In Belgien gibt es bei einer Gesamtbevölkerungszahl von 9,2 Millionen rund 1,67 Millionen private Ölheizungen. Die Zahl der Kraftfahrzeuge legte konstant zu, von rund 3,2 Millionen vor 25 Jahren auf heute knapp fünf Millionen. Die Besonderheit dabei: Belgien wird immer mehr zum Dieselland. Nur noch 20 Prozent aller neu zugelassenen Fahrzeuge haben einen Ottomotor. Der Gesamtanteil der Dieselfahrzeuge liegt bei rund 60 Prozent. Tendenz: steigend. Dies ist kein Wunder, sind doch die Verbrauchssteuern für Benzin 56 Prozent höher als für Diesel.

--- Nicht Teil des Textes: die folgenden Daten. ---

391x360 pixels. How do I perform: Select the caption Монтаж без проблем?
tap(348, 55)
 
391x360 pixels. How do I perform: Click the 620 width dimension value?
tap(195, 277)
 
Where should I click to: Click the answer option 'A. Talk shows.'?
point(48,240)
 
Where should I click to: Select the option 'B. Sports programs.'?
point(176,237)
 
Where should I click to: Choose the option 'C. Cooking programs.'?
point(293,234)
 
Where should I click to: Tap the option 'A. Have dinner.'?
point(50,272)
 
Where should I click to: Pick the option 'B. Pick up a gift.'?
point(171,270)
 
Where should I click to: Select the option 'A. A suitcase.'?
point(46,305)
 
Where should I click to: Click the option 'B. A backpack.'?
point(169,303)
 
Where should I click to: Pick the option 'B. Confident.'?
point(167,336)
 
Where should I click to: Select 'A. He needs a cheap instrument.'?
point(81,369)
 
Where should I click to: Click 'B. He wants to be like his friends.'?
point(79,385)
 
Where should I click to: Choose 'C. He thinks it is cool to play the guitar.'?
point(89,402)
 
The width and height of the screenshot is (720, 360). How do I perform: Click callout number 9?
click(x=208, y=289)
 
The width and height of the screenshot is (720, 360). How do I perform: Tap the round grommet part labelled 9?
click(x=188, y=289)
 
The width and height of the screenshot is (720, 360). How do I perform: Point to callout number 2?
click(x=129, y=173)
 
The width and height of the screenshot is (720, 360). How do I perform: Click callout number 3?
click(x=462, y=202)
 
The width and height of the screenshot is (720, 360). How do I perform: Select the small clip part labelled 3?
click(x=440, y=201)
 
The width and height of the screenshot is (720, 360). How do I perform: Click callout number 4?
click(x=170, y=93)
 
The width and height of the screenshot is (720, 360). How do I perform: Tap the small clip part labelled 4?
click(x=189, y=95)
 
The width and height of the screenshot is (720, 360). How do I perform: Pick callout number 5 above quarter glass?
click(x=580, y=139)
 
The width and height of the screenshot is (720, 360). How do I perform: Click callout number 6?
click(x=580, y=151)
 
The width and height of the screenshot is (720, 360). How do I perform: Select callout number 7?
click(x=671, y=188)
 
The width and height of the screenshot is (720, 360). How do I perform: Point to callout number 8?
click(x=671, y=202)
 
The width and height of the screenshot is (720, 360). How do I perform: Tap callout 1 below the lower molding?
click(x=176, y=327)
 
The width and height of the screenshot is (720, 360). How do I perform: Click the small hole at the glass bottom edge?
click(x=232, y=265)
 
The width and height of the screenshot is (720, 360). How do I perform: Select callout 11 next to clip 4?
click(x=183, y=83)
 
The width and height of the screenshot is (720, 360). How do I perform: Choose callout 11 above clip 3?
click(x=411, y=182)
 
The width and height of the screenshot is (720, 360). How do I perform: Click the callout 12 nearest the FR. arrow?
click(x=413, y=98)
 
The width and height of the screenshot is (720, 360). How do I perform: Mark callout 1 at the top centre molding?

Bei unseren zweisprachigen Nachbarn gibt es jedoch auch grundsätzlich anderes. Das für uns Erstaunlichste ist sicherlich die tägliche Berechnung eines Höchstpreises für alle Ölprodukte, die durch königliches Dekret verkündet wird. An diesen Preis müssen sich alle Ölhändler halten. Entstanden ist dieses Konstrukt 1974, in Folge der ersten Ölkrise. Damals schlossen Regierung und Mineralölindustrie den so genannten „Programm-Kontrakt“.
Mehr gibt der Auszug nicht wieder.